Ukraine’s Kalush Orchestra won Eurovision 2022 by a landslide – the EBU has confirmed the 2023 competition will be hosted elsewhere (Picture: EPA)
Eurovision winners Kalush Orchestra have admitted he’s ‘surprised and disappointed’ over the decision to keep the 2023 competition out of Ukraine.
The EBU previously released a statement saying the competition could be held in the UK. On Thursday, it released a statement saying it is standing firm on the decision to keep the competition out of Ukraine despite an outpouring of disappointment.
Speaking to Metro.co.uk, Kalush Orchestra frontman Oleg Psyuk admitted he was ‘surprised’.
‘I’m very disappointed because we had hoped to host it in Ukraine,’ he explained.
The Ukranian entry won Eurovision 2022 with a landslide in the televotes, receiving a well-earned congratulations from President Volodymyr Zelensky.
However, shortly after the competition, Kalush Orchestra auctioned off the tropy, raising a huge $900,000 (£700,000) to help the Ukrainian army.
Reflecting on the auction, he said: ‘It’s very important to help our country at the moment.’
Speaking about the other ways the group has managed to help the Ukranian effort, Oleg went on: ‘We help as much as we can. I have a volunteering organisation, one of my musicians is fighting on the front line, and we’re also raising donations and money from the ticket sales and we send it all to Ukraine’.
Kalush Orchestra were hoping the competition would be held in Ukraine next year (Picture: Getty Images)
Ahead of Kalush Orchestra’s upcoming performance at Glastonbury Festival, Oleg urged fans in the UK: ‘Follow our work, make sure to follow our music.
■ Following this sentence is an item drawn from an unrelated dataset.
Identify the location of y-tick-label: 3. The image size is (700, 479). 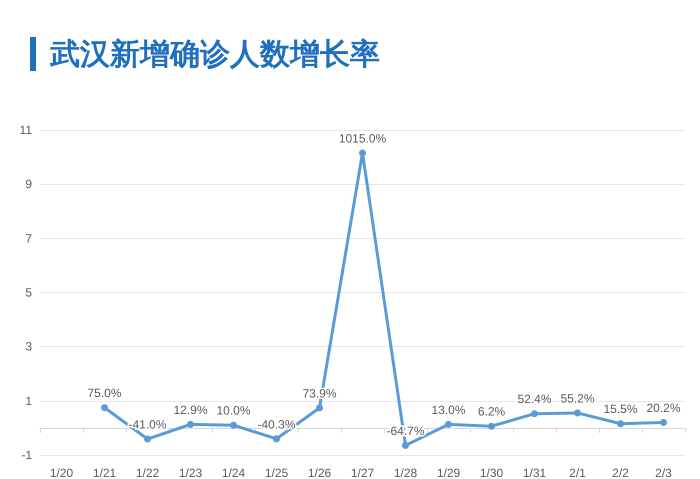
(28, 347).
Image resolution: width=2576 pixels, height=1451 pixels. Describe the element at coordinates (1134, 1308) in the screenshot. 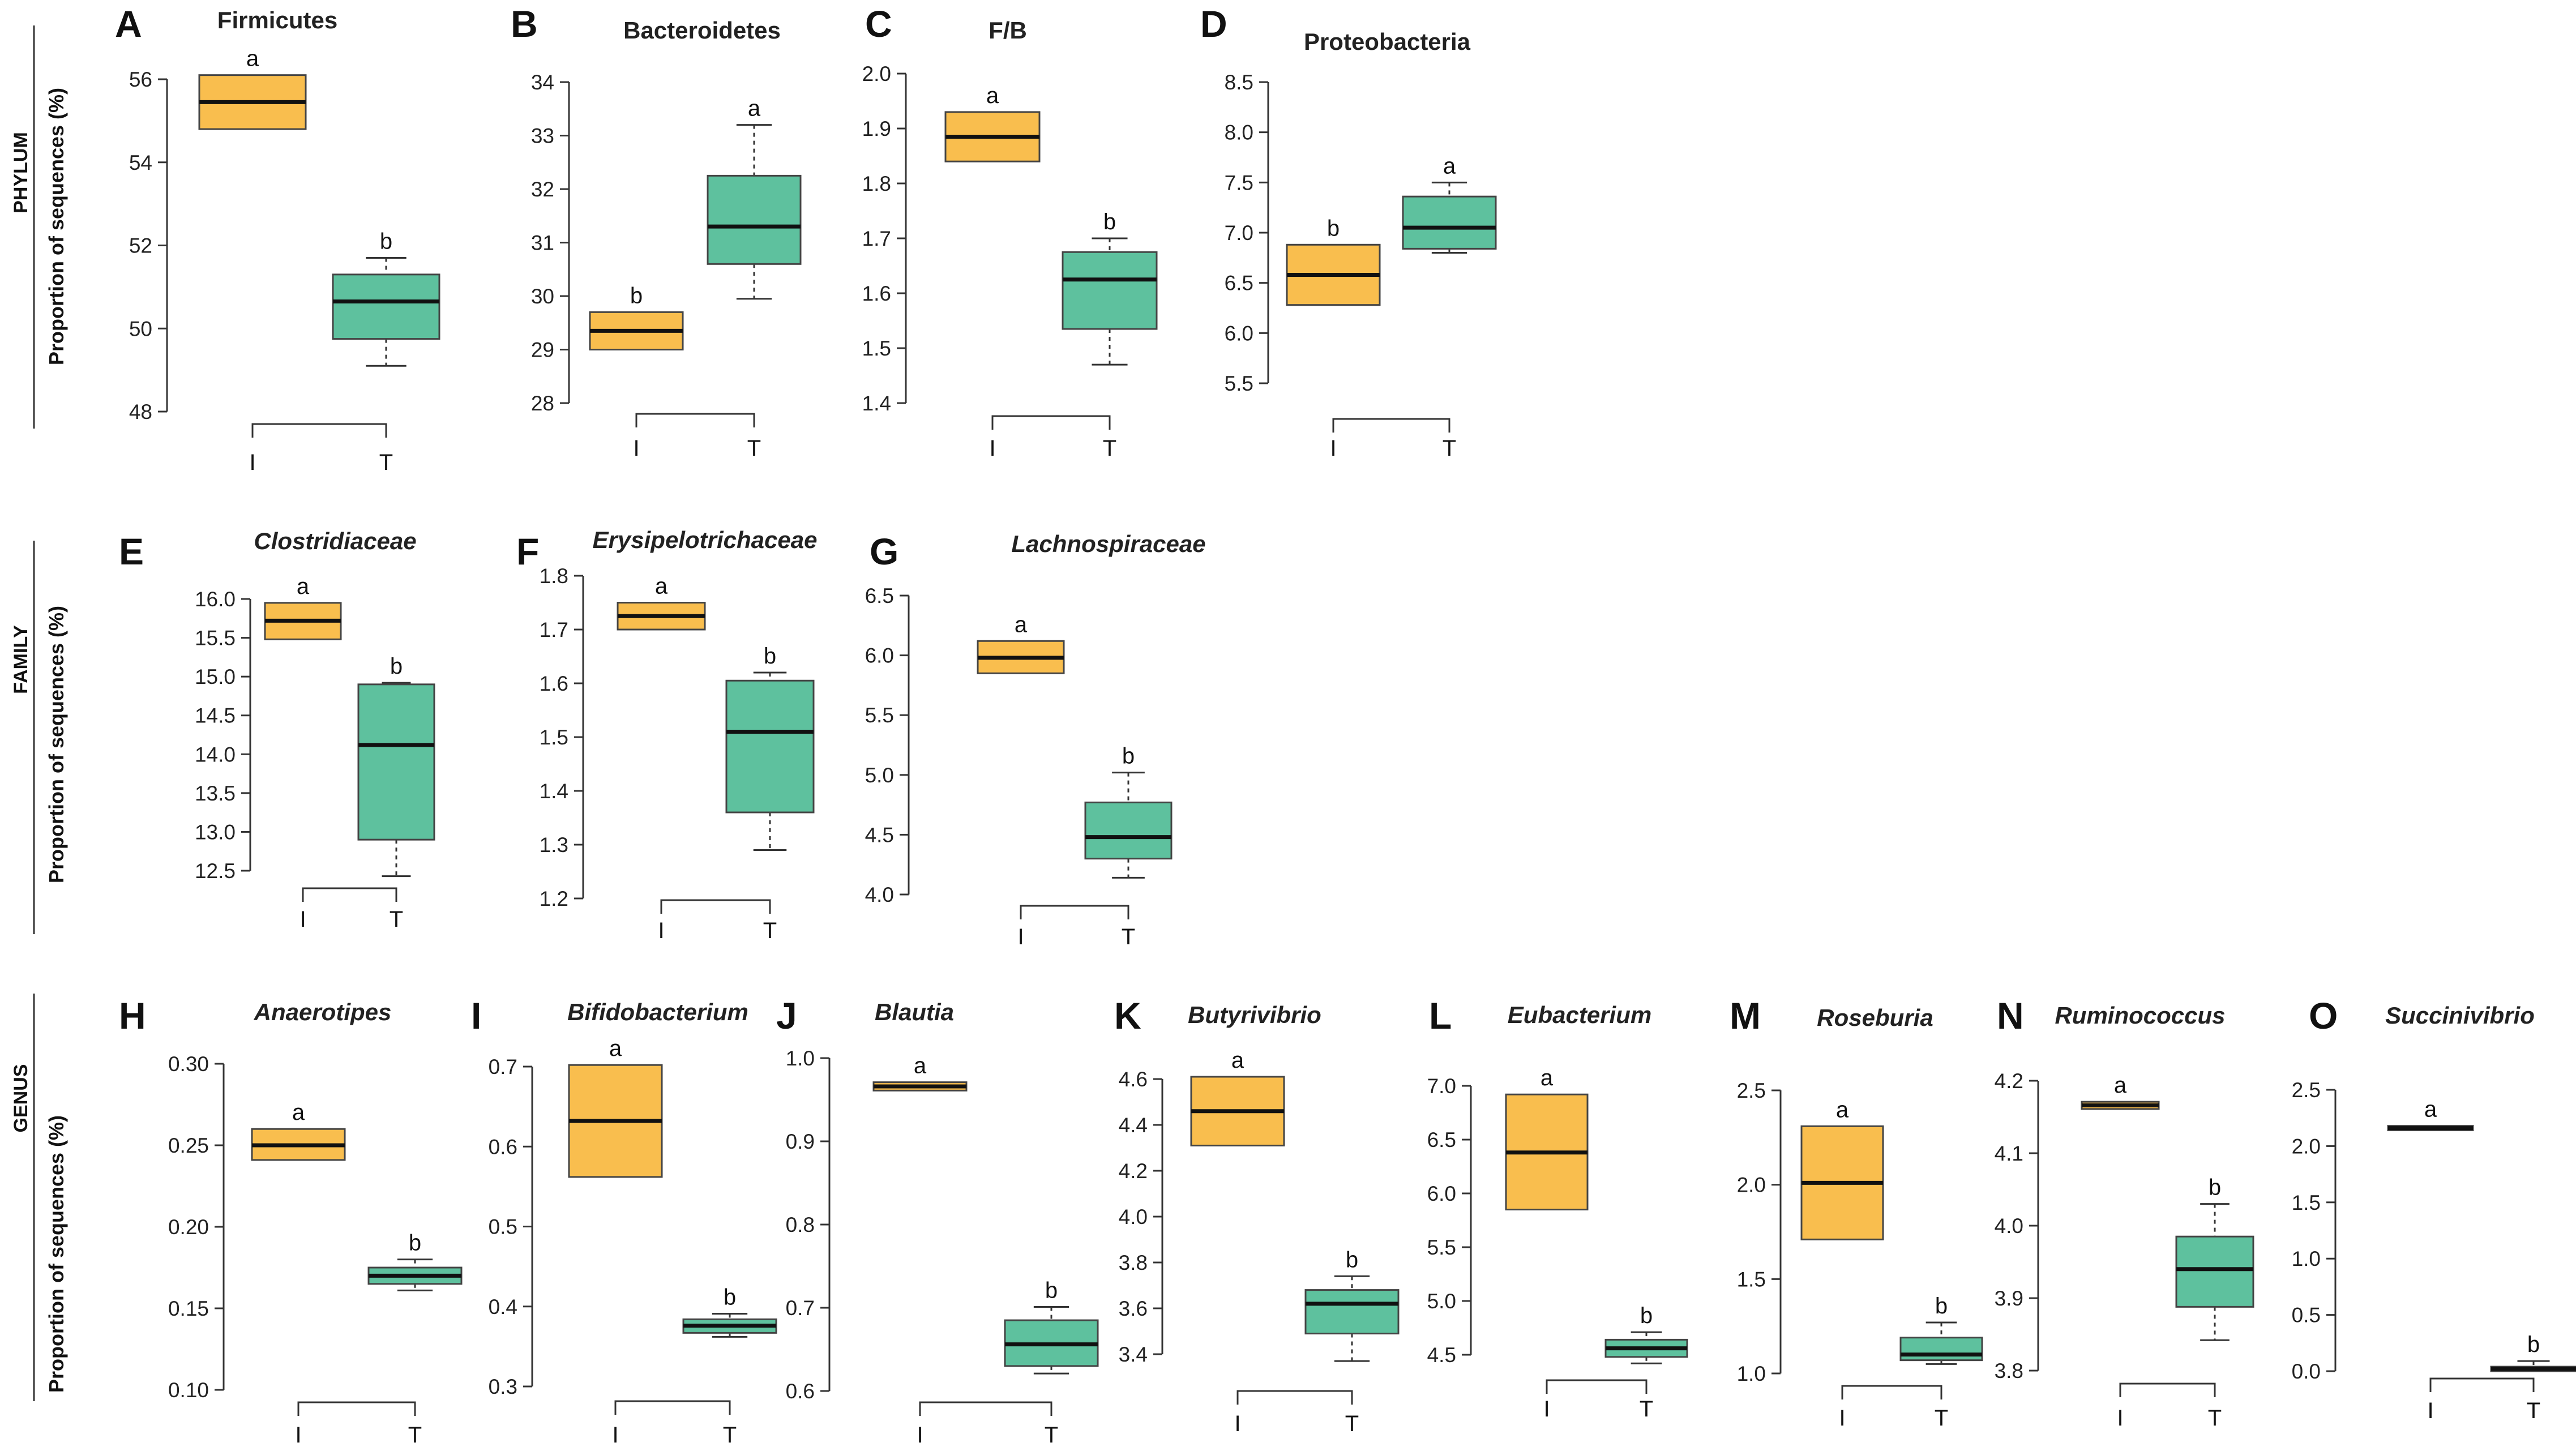

I see `y-tick-label: 3.6` at that location.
Our culture is, at the moment, being under attack [so] if you would like to help, listen to our work, cultural music, and follow us.’
Earlier this month, the EBU confirmed it would start discussions with the BBC about potentially hosting Eurovision in the UK.
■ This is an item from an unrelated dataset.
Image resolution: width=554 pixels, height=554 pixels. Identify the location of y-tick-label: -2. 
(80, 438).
Ukraine quickly expressed their upset at the decision, with the EBU facing criticism from Ukraine’s Minister of Culture and the head of its state broadcaster.
However, despite being aware of the ‘disappointment’ from Ukraine after finding out the 2023 contest would not be held in the winning country, the EBU has confirmed they will not be shifting their plans.
In a statement, the EBU said: ‘The decision was guided by the EBU’s responsibility to ensure the conditions are met to guarantee the safety and security of everyone working and participating in the event, the planning of which needs to begin immediately in the host country.
‘At least 10,000 people are usually accredited to work on, or at, the Eurovision Song Contest including crew, staff and journalists. A further 30,000 fans are expected to travel to the event from across the world. Their welfare is our prime concern. It is therefore critical that decisions made in relation to such a complex live television event are made by broadcasting professionals and do not become politicized.’